_TASK STATEMENT_: Find the line with "Instruction: Open the store icon in top bar" in the entries below. Repeat it, every following line, and the line with "Task: Select answer option A. Burr's", exactly and with nothing added.

_RECORDS FOR THIS TASK_:

++++++++

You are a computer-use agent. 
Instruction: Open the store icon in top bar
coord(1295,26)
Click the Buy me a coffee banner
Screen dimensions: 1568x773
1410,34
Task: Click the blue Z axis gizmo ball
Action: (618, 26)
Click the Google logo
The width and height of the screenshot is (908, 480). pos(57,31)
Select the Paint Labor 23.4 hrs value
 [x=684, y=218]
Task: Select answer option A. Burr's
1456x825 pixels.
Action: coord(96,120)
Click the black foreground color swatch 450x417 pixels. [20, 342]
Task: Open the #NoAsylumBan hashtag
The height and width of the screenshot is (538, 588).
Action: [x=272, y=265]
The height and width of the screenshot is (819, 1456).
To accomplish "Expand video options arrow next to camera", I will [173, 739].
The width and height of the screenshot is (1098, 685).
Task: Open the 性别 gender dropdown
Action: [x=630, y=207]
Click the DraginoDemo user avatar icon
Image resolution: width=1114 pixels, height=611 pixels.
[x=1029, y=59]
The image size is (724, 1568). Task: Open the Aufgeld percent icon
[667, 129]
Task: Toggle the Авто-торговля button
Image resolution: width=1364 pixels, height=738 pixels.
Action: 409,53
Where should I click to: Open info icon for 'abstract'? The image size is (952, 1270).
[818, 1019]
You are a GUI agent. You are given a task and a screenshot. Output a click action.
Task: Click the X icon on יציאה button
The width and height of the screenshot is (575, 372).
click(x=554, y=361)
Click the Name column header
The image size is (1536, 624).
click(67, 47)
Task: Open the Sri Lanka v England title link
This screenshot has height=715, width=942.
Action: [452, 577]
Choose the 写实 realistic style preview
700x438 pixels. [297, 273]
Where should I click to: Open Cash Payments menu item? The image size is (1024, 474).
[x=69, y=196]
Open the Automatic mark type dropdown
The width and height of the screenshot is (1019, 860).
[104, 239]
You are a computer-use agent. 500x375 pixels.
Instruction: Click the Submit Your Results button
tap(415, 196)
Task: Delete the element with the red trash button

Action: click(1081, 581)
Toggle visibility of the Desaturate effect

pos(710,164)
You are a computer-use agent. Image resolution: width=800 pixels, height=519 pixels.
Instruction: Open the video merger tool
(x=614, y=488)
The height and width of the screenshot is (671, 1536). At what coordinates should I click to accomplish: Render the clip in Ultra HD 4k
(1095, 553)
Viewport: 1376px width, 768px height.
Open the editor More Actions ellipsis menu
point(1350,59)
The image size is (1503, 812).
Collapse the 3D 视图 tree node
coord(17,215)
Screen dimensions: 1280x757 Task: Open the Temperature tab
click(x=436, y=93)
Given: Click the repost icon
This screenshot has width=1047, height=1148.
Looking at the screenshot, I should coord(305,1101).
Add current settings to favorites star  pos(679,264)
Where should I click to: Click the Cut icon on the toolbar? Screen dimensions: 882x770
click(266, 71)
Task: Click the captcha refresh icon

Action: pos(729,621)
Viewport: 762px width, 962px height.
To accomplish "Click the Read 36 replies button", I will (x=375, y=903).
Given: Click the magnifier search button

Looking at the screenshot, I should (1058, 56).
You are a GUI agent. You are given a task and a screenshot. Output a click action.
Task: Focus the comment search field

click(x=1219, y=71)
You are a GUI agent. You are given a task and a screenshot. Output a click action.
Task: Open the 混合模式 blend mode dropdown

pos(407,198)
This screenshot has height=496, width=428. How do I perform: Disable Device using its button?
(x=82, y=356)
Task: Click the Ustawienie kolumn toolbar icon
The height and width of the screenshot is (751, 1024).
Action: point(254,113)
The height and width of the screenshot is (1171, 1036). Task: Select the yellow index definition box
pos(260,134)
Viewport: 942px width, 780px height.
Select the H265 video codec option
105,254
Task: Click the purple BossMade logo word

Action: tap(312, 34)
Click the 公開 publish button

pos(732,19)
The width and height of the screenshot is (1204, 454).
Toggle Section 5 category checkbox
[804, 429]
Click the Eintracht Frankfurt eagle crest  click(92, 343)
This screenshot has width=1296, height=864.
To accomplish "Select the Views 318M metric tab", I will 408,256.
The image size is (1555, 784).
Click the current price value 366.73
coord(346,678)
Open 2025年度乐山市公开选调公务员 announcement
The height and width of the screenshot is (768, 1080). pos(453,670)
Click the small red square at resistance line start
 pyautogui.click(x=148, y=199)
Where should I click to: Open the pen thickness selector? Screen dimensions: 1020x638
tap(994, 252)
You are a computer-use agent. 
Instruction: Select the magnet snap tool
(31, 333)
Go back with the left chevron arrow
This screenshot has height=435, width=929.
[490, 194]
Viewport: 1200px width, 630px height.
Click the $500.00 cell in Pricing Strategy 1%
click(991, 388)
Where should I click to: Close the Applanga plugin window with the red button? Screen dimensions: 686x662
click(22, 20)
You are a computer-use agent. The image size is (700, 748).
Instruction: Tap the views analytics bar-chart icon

++++++++

_ANSWER SPACE_:
Instruction: Open the store icon in top bar
coord(1295,26)
Click the Buy me a coffee banner
Screen dimensions: 1568x773
1410,34
Task: Click the blue Z axis gizmo ball
Action: (618, 26)
Click the Google logo
The width and height of the screenshot is (908, 480). pos(57,31)
Select the Paint Labor 23.4 hrs value
 [x=684, y=218]
Task: Select answer option A. Burr's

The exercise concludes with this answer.